BRONTEKST

>>>>>

Art. 6.De aard, het bedrag, de toekenningsvoorwaarden en de modaliteiten van toekenning en uitkering van de onder artikel 5 bedoelde voordelen, alsmede de rechthebbenden, wordt vastgesteld, gebeurlijk op voorstel van de raad van bestuur van het fonds, bij collectieve arbeidsovereenkomst van het Paritair Comité voor de steenbakkerij, algemeen verbindend verklaard bij koninklijk besluit. HOOFDSTUK IV. - Beheer
Art. 7.Het fonds wordt beheerd door een raad van bestuur paritair samengesteld uit werkgevers- en werknemersvertegenwoordigers. Deze raad bestaat uit veertien effectieve leden, te weten zeven werkgeversafgevaardigden en zeven werknemersafgevaardigden. Er worden evenveel plaatsvervangende leden aangeduid.
De leden van de raad van bestuur worden aangewezen door het Paritair Comité voor de steenbakkerij onder de effectieve of plaatsvervangende leden van dit comité. Hun mandaat eindigt wanneer zij ophouden lid te zijn van dit paritair comité. In dit geval worden zij vervangen door een lid behorend tot hetzelfde paritair comité en tot dezelfde groep als het lid wiens mandaat een einde neemt.

<<<<<

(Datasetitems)
>>>>>

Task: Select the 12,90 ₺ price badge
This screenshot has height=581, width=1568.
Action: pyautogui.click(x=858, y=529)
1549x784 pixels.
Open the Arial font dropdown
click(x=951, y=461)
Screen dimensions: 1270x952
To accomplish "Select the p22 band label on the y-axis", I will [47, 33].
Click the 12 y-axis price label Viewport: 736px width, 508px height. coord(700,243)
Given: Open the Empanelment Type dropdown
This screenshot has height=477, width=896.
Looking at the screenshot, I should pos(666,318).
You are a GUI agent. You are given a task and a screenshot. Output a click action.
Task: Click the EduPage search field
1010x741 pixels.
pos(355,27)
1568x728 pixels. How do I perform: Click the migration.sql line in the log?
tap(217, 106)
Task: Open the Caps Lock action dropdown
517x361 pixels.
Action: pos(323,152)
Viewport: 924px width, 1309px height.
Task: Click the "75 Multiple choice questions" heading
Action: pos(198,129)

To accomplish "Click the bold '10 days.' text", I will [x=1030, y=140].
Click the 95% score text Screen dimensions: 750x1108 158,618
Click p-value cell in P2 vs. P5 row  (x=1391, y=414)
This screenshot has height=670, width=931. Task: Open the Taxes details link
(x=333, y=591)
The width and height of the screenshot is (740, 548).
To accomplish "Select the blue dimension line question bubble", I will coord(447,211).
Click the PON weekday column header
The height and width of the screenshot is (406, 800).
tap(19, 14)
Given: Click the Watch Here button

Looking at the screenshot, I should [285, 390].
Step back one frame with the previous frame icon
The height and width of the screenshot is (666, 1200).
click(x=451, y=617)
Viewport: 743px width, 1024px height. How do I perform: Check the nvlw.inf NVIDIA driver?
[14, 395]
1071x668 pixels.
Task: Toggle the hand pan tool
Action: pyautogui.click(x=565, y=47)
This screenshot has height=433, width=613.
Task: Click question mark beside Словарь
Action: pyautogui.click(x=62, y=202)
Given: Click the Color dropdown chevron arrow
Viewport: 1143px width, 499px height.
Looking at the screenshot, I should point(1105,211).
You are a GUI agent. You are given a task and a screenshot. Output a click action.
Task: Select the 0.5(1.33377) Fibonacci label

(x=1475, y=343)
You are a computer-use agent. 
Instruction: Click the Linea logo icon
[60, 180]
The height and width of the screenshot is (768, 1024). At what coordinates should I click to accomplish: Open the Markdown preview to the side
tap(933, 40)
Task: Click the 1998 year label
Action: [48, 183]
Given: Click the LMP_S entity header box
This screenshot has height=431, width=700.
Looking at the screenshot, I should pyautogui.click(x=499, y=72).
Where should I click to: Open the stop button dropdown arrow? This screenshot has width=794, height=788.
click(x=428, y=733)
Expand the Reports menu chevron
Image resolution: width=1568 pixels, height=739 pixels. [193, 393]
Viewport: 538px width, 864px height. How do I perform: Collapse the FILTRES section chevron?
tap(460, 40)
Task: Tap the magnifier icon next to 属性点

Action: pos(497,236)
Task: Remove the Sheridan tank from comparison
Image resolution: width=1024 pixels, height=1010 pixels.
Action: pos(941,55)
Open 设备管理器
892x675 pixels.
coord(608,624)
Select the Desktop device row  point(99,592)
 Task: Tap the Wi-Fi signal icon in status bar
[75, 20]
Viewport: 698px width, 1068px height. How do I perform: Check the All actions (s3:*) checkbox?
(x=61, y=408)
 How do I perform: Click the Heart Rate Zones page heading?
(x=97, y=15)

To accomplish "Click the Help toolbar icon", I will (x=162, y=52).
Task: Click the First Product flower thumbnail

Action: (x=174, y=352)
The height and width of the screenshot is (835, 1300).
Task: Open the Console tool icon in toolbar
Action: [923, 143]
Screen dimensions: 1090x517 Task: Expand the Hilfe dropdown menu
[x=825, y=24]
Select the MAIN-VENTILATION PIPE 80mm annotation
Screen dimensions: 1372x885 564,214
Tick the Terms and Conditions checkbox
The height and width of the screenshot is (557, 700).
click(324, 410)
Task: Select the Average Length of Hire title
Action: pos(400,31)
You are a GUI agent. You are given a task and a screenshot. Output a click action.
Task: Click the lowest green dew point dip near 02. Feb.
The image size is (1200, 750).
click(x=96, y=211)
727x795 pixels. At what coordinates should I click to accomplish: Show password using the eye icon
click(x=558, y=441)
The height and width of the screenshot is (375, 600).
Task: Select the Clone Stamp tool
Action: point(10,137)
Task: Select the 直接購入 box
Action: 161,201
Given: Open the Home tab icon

<<<<<

OPDRACHTEN
a - Som op welke zaken volgens artikel 6 van de brontekst bij collectieve arbeidsovereenkomst worden vastgesteld.
b - Herhaal woordelijk het stuk van de brontekst dat begint met "Art. 6.De aard, het" en doorloopt tot en met "plaatsvervangende leden aangeduid.".

OPLOSSINGEN
a -
- de aard
- het bedrag
- de toekenningsvoorwaarden
- de modaliteiten van toekenning en uitkering
- de rechthebbenden

b -
Art. 6.De aard, het bedrag, de toekenningsvoorwaarden en de modaliteiten van toekenning en uitkering van de onder artikel 5 bedoelde voordelen, alsmede de rechthebbenden, wordt vastgesteld, gebeurlijk op voorstel van de raad van bestuur van het fonds, bij collectieve arbeidsovereenkomst van het Paritair Comité voor de steenbakkerij, algemeen verbindend verklaard bij koninklijk besluit. HOOFDSTUK IV. - Beheer
Art. 7.Het fonds wordt beheerd door een raad van bestuur paritair samengesteld uit werkgevers- en werknemersvertegenwoordigers. Deze raad bestaat uit veertien effectieve leden, te weten zeven werkgeversafgevaardigden en zeven werknemersafgevaardigden. Er worden evenveel plaatsvervangende leden aangeduid.